**Requirement**. Check every line below for the string "under". Copy the ones that have it.

**Supplied data**.
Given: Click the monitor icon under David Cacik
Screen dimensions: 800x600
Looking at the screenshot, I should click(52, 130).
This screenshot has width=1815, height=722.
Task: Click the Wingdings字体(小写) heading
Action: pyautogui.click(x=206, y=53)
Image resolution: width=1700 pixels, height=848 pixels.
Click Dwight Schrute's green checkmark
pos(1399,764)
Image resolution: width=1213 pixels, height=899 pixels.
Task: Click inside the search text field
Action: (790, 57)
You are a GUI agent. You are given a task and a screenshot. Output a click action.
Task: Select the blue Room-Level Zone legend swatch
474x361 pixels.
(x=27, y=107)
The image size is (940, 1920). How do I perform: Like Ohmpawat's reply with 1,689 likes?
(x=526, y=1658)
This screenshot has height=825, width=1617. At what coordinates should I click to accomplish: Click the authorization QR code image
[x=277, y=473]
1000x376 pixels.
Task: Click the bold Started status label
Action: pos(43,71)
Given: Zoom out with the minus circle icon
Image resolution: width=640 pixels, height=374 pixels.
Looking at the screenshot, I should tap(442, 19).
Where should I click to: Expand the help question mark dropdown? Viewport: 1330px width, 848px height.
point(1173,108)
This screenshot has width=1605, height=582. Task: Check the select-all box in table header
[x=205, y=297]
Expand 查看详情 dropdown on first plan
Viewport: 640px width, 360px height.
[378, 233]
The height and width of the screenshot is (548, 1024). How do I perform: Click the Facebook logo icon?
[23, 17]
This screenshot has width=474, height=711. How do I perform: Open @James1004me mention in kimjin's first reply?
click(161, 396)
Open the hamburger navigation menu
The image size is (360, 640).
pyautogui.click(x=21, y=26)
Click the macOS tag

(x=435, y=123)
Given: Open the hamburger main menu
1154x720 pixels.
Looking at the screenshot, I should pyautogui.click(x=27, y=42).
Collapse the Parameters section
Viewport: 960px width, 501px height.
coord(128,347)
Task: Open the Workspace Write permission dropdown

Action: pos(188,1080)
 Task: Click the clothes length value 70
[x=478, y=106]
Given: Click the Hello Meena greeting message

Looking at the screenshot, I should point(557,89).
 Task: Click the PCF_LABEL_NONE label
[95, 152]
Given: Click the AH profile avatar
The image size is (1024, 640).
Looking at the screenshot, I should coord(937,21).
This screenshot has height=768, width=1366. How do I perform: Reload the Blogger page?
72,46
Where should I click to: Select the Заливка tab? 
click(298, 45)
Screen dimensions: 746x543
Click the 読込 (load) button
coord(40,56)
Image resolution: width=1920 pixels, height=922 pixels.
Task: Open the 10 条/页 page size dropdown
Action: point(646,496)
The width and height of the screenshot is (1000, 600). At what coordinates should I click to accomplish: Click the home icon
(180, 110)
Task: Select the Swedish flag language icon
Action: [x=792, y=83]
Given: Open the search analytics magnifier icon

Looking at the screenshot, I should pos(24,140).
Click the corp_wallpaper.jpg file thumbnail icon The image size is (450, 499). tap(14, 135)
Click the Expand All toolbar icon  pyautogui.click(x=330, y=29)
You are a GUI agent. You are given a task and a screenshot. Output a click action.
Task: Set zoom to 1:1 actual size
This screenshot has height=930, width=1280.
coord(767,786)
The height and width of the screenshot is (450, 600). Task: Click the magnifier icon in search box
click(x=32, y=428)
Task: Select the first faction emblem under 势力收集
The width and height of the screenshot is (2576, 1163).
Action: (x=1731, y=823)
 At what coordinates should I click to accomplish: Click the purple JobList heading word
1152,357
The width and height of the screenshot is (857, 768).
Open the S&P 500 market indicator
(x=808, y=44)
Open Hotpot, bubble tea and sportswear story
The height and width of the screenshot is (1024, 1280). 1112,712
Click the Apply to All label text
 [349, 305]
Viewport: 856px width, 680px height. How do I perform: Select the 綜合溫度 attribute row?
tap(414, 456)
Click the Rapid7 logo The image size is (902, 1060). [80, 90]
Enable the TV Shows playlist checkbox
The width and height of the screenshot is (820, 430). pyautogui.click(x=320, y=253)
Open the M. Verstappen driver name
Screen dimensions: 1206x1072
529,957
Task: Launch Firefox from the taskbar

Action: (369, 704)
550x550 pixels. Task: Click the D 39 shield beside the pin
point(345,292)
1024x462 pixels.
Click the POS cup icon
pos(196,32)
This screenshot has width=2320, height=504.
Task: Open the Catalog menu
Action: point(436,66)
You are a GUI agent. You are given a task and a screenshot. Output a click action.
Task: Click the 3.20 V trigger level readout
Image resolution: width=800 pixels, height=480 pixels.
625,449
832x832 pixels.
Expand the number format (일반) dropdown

**Written reply**.
Given: Click the monitor icon under David Cacik
Task: Select the first faction emblem under 势力收集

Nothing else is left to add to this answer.